A doctor from UC Davis Medical Center was called next, who was an emergency medicine physician who was working the day the victim came into the emergency room to be treated for his injuries.
Dr. McBeth said she was familiar with the victim because she’s the one who treated and compiled some medical records for them when they came to the emergency room nearly a year ago. She recalled the victim as in distress and bleeding profusely from his extensively swollen face.
The witness, after reviewing the victim’s medical records, testified that the victim had multiple facial fractures, a laceration above his eyebrow, and an orbital hematoma (blood clot) behind his eye, but did not have bleeding in his brain.
The victim, according to the witness, had significant head trauma which prompted them to run scans and consult with several subspecialists in the plastic surgery, neurosurgery, and ENT (ear, nose and throat) departments.
DDA Kian inquired about the reason for the neuro consultation and McBeth told him that it was for the optical condyle damage at the base of the victim’s skull.
The CT scan taken of the victim also showed evidence of aspiration (fluid in the lungs).
DDA Kian then showed a collection of photographs that show some of the injuries that McBeth has described that the victim had while in the emergency room.
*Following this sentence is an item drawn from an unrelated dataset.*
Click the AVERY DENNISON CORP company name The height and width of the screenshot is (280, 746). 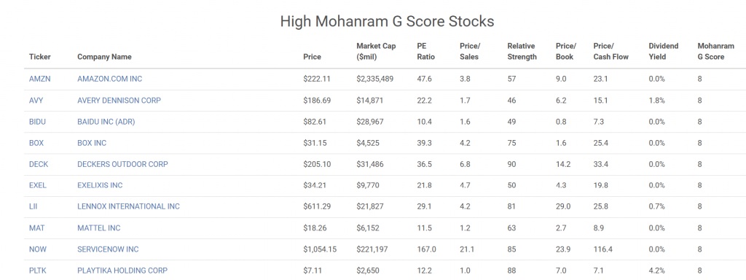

He also went over some of the medical devices that were used on the victim to stabilize his condition.
The witness said the victim was placed in the medically induced coma to stop him from pulling out the breathing tube. He was in the coma for the entire time that she treated him after intubating, approximately five hours, until he was moved from the emergency room into the hospital.
PD Van Zandt asked during cross-examination what made the doctor testify that the victim was confused, but she couldn’t recall. He also clarified several points about why certain treatments were done before asking about the medically induced coma.
The victim was under the care of McBeth starting at 7:43 PM and ending at 12:09 AM, according to UC Davis’s care timeline records, though the exact time when the victim was placed in a coma was not determined.